Nihon Aqua’s latest disclosure opens a useful window on the company that controls it. Hinokiya Group, its unlisted parent, reported ¥137.17bn of sales, ¥5.11bn of operating profit and ¥2.81bn of net profit for the period from Jan. 1, 2025 to March 31, 2026. Those are not normal annual figures. Hinokiya changed its year-end from Dec. 31 to March 31, so the latest accounts cover 15 months.

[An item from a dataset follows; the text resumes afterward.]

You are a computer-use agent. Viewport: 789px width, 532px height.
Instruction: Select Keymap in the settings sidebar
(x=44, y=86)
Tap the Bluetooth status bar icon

That matters because Hinokiya is the direct controller of the listed subsidiary. It held 54.95 per cent of Nihon Aqua’s voting rights as of Dec. 31, 2025, while Yamada Holdings owned 100.0 per cent of Hinokiya as of March 31, 2026. The filing also says there are no personnel ties between the two companies. Nihon Aqua said transactions with Hinokiya, including insulation installation and sales transactions, amount to only a few per cent of its own revenue, require prior board approval and are priced by negotiation using its quotations and market prices as references.
| Metric | Amount | Note |
|---|---|---|
| Reporting period | Jan. 1, 2025 to March 31, 2026 | 15-month transition period after year-end change |
| Sales | ¥137.17bn | Completed construction, subdivision and other sales total |
| Operating profit | ¥5.11bn | For the 15-month period |
| Ordinary profit | ¥5.24bn | For the 15-month period |
| Net profit | ¥2.81bn | For the 15-month period |
| Total assets | ¥72.83bn | At March 31, 2026 |
| Loans to related companies | ¥21.61bn | Balance-sheet item |
| Nihon Aqua voting rights held by Hinokiya | 54.95% | As of Dec. 31, 2025 |
| Yamada Holdings stake in Hinokiya | 100.0% | As of March 31, 2026 |
Most of Hinokiya’s revenue came from completed construction sales at ¥115.76bn. Subdivision sales added ¥16.98bn and other sales ¥4.43bn, taking the total to ¥137.17bn. Gross profit was ¥29.12bn, selling, general and administrative expenses were ¥24.01bn, and ordinary profit was ¥5.24bn.
At March 31, Hinokiya reported total assets of ¥72.83bn, liabilities of ¥43.90bn and net assets of ¥28.93bn. Cash and deposits stood at ¥9.90bn, property held for sale at ¥14.06bn, and loans to related companies at ¥21.61bn. On the liability side, advances received on unfinished construction were ¥18.57bn, short-term borrowings were ¥6.40bn, and another ¥3.61bn of long-term debt was due within a year.
For readers outside Japan, the useful read-through is not a clean annual run rate but the shape of the control chain and the balance sheet sitting above a listed subsidiary. These accounts show a parent with housing inventory, construction working-capital items and sizeable related-company lending. What they do not show is a normalized 12-month earnings base, because the year-end change turned the latest period into a one-off bridge rather than a like-for-like year.